#### Problem requirements:
Output the lines from the one containing "Enable the Expand Options checkbox" through the end of the lines as a JSON list of strings, one string per line, skipping blank lines and omitting the pictures.

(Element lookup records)
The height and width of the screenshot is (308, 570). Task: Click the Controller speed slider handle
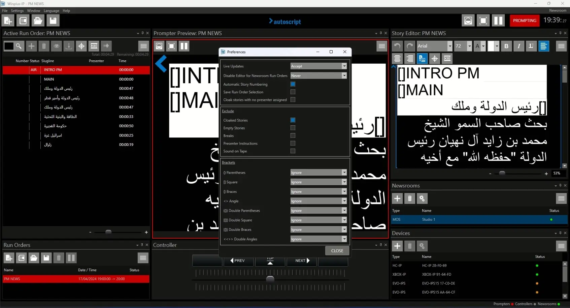tap(270, 279)
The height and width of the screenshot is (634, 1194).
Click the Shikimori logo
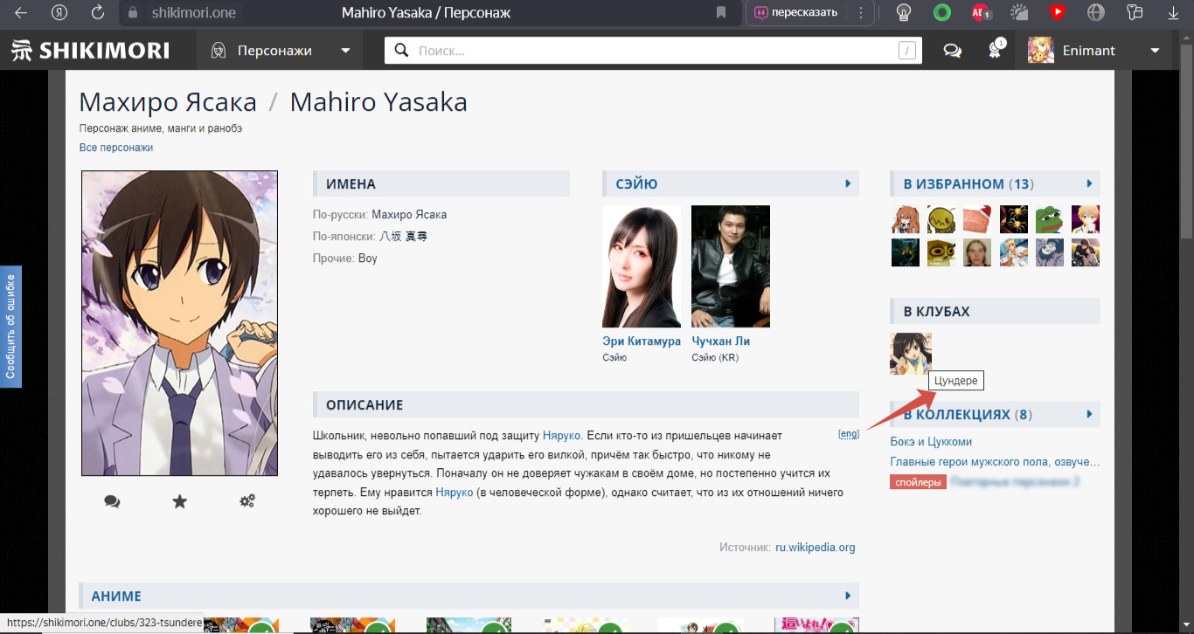click(91, 51)
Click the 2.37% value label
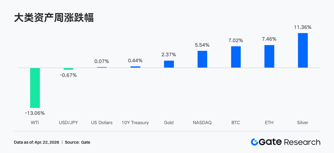 (x=169, y=55)
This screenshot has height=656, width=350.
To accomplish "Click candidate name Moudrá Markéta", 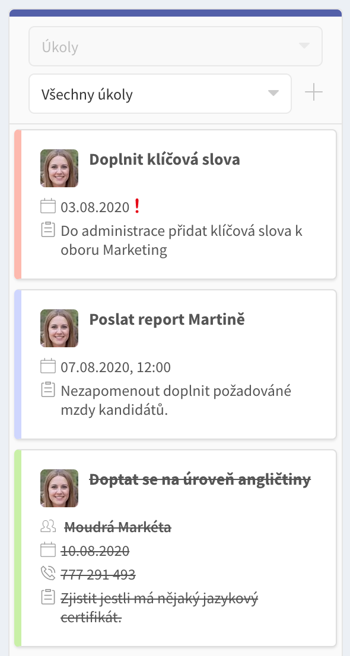I will tap(117, 527).
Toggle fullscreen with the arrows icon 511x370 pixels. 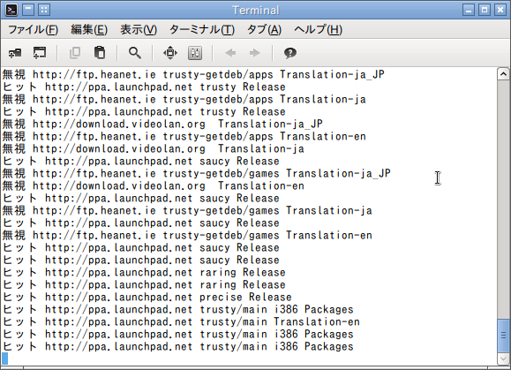coord(170,53)
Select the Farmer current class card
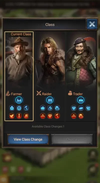The height and width of the screenshot is (183, 100). (19, 76)
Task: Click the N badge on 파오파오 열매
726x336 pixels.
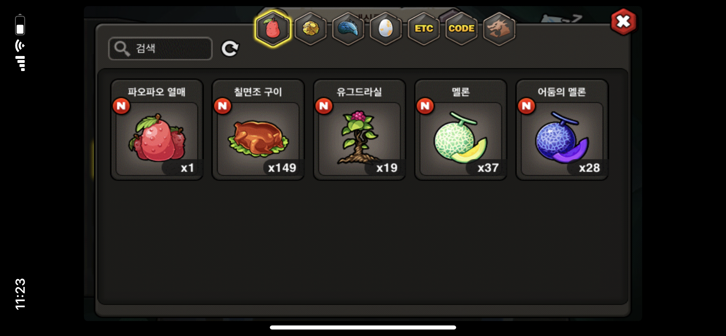Action: [121, 106]
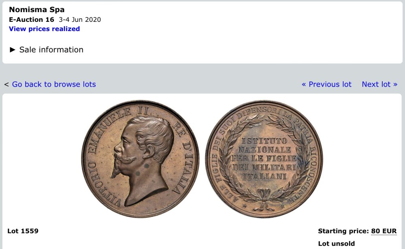405x249 pixels.
Task: Click the less-than arrow before Go back
Action: coord(7,84)
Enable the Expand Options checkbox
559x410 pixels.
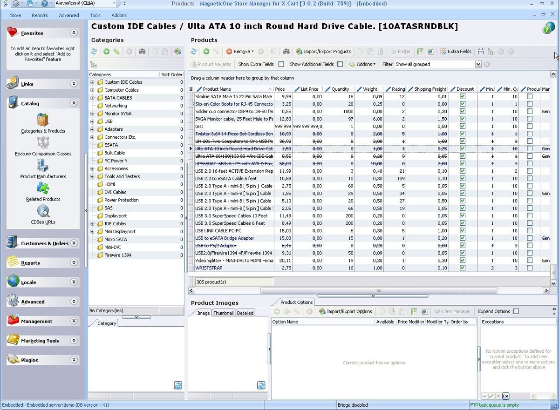517,311
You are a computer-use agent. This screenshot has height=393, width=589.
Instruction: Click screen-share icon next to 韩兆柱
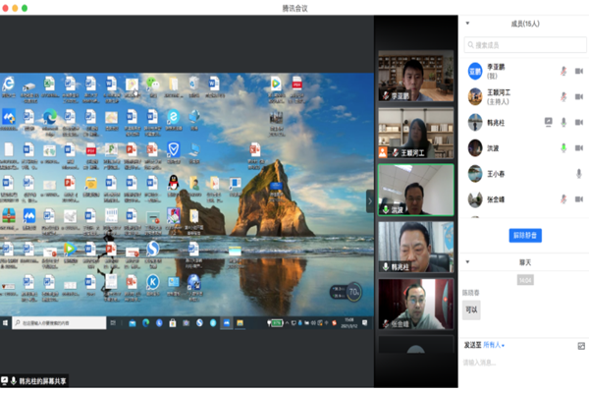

#### Written answer:
[
  "Enable the Expand Options checkbox",
  "559x410 pixels.",
  "517,311",
  "You are a computer-use agent. This screenshot has height=393, width=589.",
  "Instruction: Click screen-share icon next to 韩兆柱"
]